In the listing below, start your output at the line with "You are a GUI" and end it after the line with "Click the Settings gear icon", copying every line exactly.

### THE INPUT
>>>

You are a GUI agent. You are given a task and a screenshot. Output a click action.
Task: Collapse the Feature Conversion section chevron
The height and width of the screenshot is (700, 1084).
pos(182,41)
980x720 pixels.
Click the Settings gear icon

<<<
>>>

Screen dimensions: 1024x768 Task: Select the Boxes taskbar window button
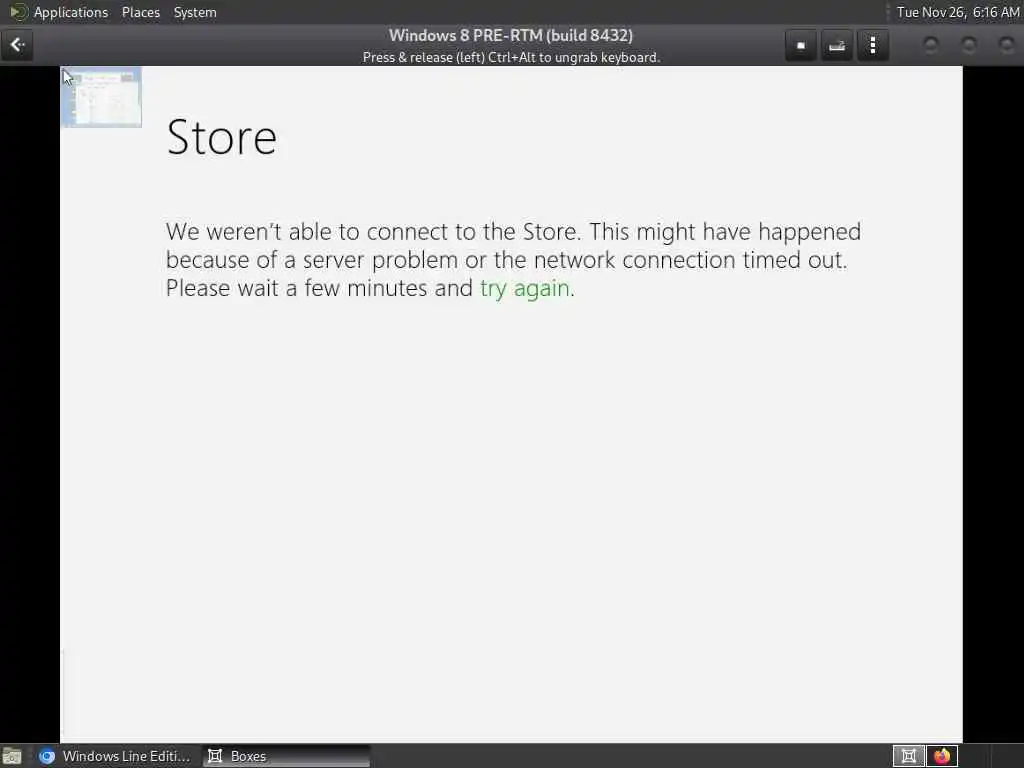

<<<

### ANSWER BOX
You are a GUI agent. You are given a task and a screenshot. Output a click action.
Task: Collapse the Feature Conversion section chevron
The height and width of the screenshot is (700, 1084).
pos(182,41)
980x720 pixels.
Click the Settings gear icon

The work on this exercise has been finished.